ORIGINES DU BOUDDHISME ZEN

Les origines du Zen se situent en Inde et en Chine. Le Bouddhisme Mahayana, dont il est formé principalement, a été enseigné entre les années 550 ± 480 av. J.C. par Gautama le Bouddha. Il donna naissance à l’une des civilisations les plus belles de l’histoire, sous le règne du grand empereur Açoka (274-237 av. J.C.).

Les enseignements du Bouddha étaient très dépouillés. Ils condamnaient sévèrement les superstitions, les pratiques rituelles formant les derniers vestiges de la période sacrificielle des Védas. Telles sont les raisons profondes pour lesquelles, après son essor en Inde, le Bouddhisme y fut persécuté. De nombreux moines bouddhistes se réfugièrent en Chine où deux Indiens, Matanga et Bhorana introduisirent la « Doctrine de l’Eveil intérieur » dans la ville de Loyang vers l’an 65 ap. J.C.

C’est en Chine, où le Bouddhisme était des lors connu sous le nom de Ch’an qu’il atteignit le sommet de son rayonnement et de sa profondeur de pensée.

A cette époque, la Chine était imprégnée de Confucianisme et surtout de Taoïsme. La plupart des maîtres du Ch’an étaient taoïstes avant leur approche du Bouddhisme. L’essence du Taoïsme est à tel point semblable à celle du Bouddhisme du Grand Véhicule (Mahayana) qu’il est difficile de reconnaître immédiatement les enseignements de l’une ou l’autre école. Ce qui fit dire à l’un de nos maîtres tibétains Samtem Kham Pâ : « Comme une eau pure s’unit à une autre eau pure, ainsi le Boud­dhisme Mahayana et le Taoïsme formèrent ce vaste courant d’eau pure qu’est le Ch’an ».

C’est surtout à partir des traductions d’un lettré indien nommé Kumarajiva, vers le 3èrne siècle de notre ère, que le Bouddhisme Ch’an prit naissance. Contrairement à ce qu’ont affirmé de nombreux auteurs, Bodhidharma n’est pas son fondateur. Il fut précédé par Tao-An, Cheng-Chao et Tao-Cheng vivant aux 3ème et 4èmc siècles.

Ce n’est que vers 528 ap. J.C. que Bodhidharma vint apporter son importante contribution au développement du Ch’an (le Zen en japonais).
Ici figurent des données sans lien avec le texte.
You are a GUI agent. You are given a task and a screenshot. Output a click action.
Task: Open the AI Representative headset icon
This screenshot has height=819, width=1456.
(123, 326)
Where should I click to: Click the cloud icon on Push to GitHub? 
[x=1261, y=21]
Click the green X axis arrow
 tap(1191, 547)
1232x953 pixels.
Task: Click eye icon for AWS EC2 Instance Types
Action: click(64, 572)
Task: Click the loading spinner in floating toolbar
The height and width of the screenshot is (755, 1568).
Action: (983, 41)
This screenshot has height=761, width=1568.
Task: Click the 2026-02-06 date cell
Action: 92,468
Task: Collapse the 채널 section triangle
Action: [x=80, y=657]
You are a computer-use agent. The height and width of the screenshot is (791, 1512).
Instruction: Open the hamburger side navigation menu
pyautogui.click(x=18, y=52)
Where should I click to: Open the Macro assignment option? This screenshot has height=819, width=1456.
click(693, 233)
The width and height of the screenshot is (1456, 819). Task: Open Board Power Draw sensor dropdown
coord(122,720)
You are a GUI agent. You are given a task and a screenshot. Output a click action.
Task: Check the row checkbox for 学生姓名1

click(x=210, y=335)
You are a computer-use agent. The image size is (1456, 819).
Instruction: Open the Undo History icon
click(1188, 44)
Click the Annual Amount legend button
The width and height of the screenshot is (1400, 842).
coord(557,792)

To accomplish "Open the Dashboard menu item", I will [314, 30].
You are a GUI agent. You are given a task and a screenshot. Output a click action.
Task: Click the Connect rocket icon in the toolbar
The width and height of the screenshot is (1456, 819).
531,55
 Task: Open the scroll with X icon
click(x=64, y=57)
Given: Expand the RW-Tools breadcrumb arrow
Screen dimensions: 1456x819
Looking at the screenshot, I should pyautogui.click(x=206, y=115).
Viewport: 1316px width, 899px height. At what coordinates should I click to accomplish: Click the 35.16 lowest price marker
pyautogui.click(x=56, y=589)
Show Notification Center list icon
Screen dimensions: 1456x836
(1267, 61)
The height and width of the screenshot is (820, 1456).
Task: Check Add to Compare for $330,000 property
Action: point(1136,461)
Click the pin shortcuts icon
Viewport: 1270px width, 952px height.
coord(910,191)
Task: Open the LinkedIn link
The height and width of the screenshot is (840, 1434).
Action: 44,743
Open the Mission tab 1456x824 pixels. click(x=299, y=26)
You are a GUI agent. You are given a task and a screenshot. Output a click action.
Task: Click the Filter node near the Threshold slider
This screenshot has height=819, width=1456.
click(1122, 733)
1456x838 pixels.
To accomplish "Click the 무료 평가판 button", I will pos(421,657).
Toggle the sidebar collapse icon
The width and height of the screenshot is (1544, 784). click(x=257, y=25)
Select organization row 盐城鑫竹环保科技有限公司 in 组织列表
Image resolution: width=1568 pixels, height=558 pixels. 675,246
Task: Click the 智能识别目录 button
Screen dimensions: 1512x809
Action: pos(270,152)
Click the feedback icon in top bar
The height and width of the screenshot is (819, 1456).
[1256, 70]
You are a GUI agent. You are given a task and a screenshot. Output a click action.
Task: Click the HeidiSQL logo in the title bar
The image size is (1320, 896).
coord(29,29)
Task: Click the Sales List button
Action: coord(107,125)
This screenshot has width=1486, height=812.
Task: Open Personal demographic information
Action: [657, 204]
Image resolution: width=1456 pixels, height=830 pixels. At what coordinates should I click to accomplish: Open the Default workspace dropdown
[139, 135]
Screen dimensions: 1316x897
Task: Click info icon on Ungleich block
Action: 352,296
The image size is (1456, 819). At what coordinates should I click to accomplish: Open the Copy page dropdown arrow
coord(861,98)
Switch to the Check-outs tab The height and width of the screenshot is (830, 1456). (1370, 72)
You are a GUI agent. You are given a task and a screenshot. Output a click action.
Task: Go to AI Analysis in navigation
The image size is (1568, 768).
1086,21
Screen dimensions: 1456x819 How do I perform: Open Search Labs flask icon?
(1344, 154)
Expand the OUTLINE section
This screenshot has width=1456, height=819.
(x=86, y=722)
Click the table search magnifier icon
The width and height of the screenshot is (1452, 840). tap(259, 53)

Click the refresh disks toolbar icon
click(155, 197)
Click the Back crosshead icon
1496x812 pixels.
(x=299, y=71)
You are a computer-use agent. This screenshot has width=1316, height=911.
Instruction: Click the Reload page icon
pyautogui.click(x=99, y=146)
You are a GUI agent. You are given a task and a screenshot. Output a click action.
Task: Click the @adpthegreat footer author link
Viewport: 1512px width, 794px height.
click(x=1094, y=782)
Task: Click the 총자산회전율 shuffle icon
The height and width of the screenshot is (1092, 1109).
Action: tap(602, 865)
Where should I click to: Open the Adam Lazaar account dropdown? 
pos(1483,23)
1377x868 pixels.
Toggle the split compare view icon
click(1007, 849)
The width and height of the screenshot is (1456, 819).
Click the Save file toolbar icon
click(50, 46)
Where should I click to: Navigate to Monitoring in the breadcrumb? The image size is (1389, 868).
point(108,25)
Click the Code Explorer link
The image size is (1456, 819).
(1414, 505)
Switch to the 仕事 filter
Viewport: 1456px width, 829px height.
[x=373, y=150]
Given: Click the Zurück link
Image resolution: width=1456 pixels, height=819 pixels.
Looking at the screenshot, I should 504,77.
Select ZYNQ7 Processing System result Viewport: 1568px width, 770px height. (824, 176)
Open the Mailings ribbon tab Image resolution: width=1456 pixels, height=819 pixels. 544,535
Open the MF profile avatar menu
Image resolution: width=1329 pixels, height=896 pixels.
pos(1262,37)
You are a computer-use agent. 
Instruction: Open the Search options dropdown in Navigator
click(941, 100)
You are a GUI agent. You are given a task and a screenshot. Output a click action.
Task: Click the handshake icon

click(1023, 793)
De nombreux patriarches lui succédèrent. Ils publièrent la plupart des travaux d’une richesse de contenu exceptionnelle, tant du point de vue spirituel que psychologique. Signalons parmi les plus connus Seng-Tsang, Hui-Neng et Shen-Hui. Le Bouddhisme atteignit le sommet de son développement en profondeur entre les 4ème et 8ème siècles ap. J.C.

Il connut son apogée sous la direction de Shen-Hui (668-760), le septième Patriarche nommé à titre posthume par l’Empereur. Vers les 6ème, 7ème et 8ème siècles, des infiltrations bouddhiques se manifestèrent au Japon par la Corée. C’est officiellement vers 1191 que le Bouddhisme Ch’an s’installe au Japon où il fut connu sous le nom de Zen.

De nombreuses sectes Zen s’y formèrent entre les 12ème et 18ème siècles. Elles connurent un essor considérable. Une période de sommeil intervint ensuite au cours de laquelle, peu à peu, de nombreux centres disparurent. il fallut attendre la seconde moitié du XXème siècle pour assister à une renaissance aussi inattendue que prodigieuse de la pensée Zen, non en Orient mais dans tout l’Occident, grâce aux travaux de notre grand ami et collaborateur D.T. Suzuki.

 

BASES DE L’EVEIL INTERIEUR

Le terme « Bouddha » ne désigne ni un Dieu au sens où l’entendent les Occidentaux, ni une personne. Il désigne plus exactement un état d’être intérieur. « Bouddha » signifie « Eveillé ».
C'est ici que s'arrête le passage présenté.